1. An honest process: Cooperate with election officials, abide by rules and regulations, and refrain from knowingly spreading falsehoods about the election process.
2. Civil Campaign: Promoting a peaceful electoral environment during the pre-election, voting, counting and post-election periods. Report any attempt to intimidate, harass, threaten or incite violence against opponents, their supporters or election workers.
3. Safe Vote: Respect the freedom of voters to exercise their legal rights to register and vote without interference, obstruction or intimidation.
4. Fair supervision: Encourage political parties and others to train poll observers in the electoral process and on appropriate roles and conduct, responsibilities and duties.
5. Reliable results: Making claims of electoral irregularities in accordance with the law and recognizing the legitimacy of the results, after verifying the results and deciding on all appeals.
We’re doing this by educating voters about how our election processes work and promoting more nonpartisan election observation in the US. We’re also building networks of politically diverse local leaders in Georgia, North Carolina, Florida and Arizona — four states marked by particularly stark political divisions — but candidates, individuals and organizations are encouraged to sign.
As the November election approaches, some candidates have already taken note.

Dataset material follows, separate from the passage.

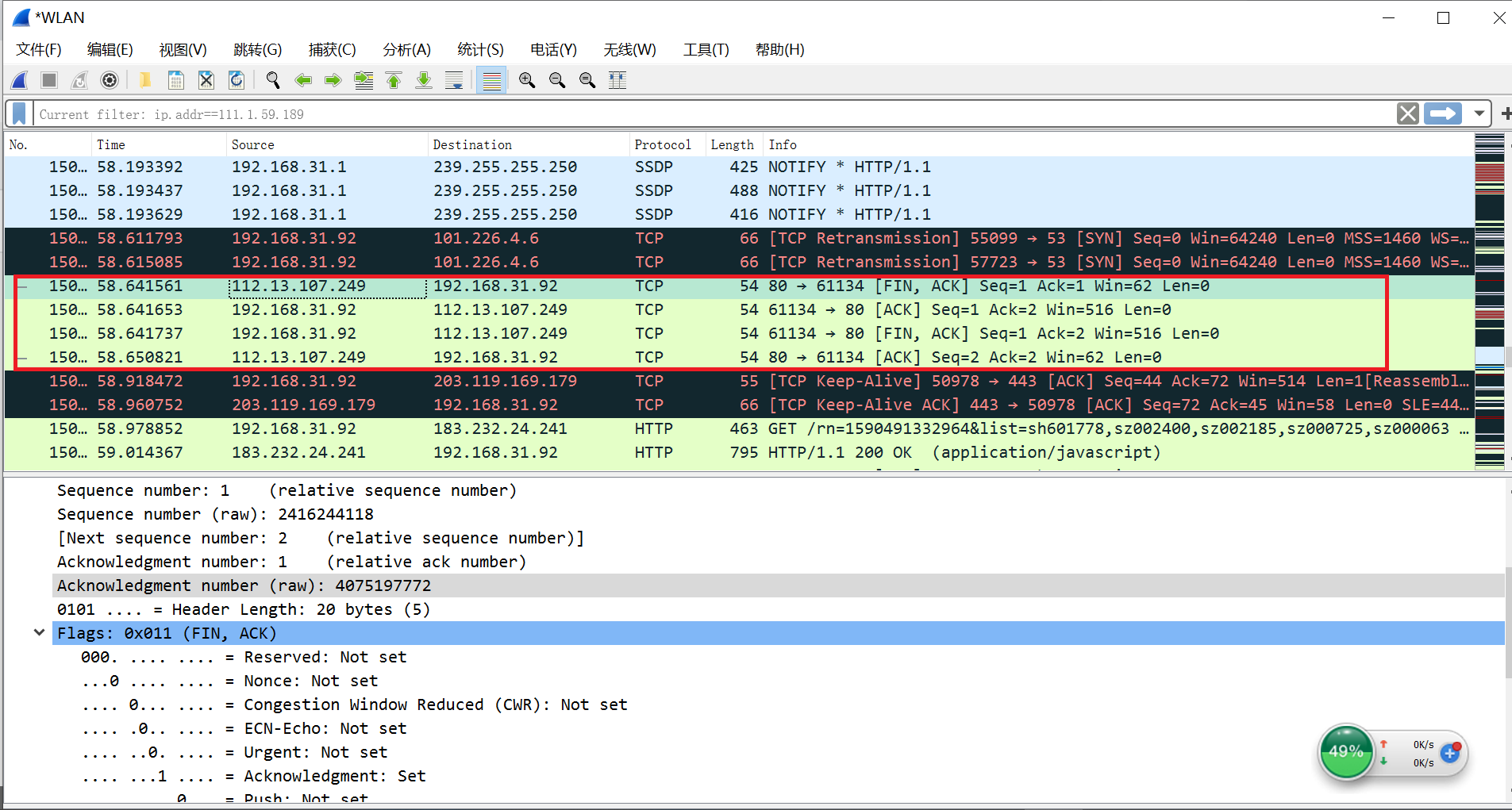Viewport: 1512px width, 810px height.
Task: Auto-resize packet list columns
Action: click(x=617, y=79)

In Georgia, Republican Brad Raffensperger, Democrat Bee Nguyen and Libertarian Ted Metz—the candidates running for Secretary of State, an office directly involved in making elections—jointly pledged the Candidate Principles for Trusted Elections. Democratic gubernatorial candidate Stacey Abrams has joined them. By signing their names, these candidates have staked their reputations and character on civil, issue-based campaigns and accepting the results. We applaud their leadership and call on other competing candidate groups to do the same.
Intense competition is inevitable in a democracy, even essential. At the same time, America clearly needs to heal now—a healing centered on restoring shared trust in our most important institution, our electoral system. If America is to preserve fair elections — indeed, if it is to preserve the republic — our politicians must return to these core values.
Individual voters and grassroots organizations can make a difference. Ask your candidates to lead by example and agree to the Candidate Principles for Trusted Elections. Talk to your relatives and social media in the name of fair and peaceful elections.
While they are often drowned out by loud voices on the opposite ends of the political spectrum, most voters want their leaders to demonstrate decency and common sense, even in the heat of a campaign. It’s time for our candidates — people seeking public office — to take the lead in helping our country heal.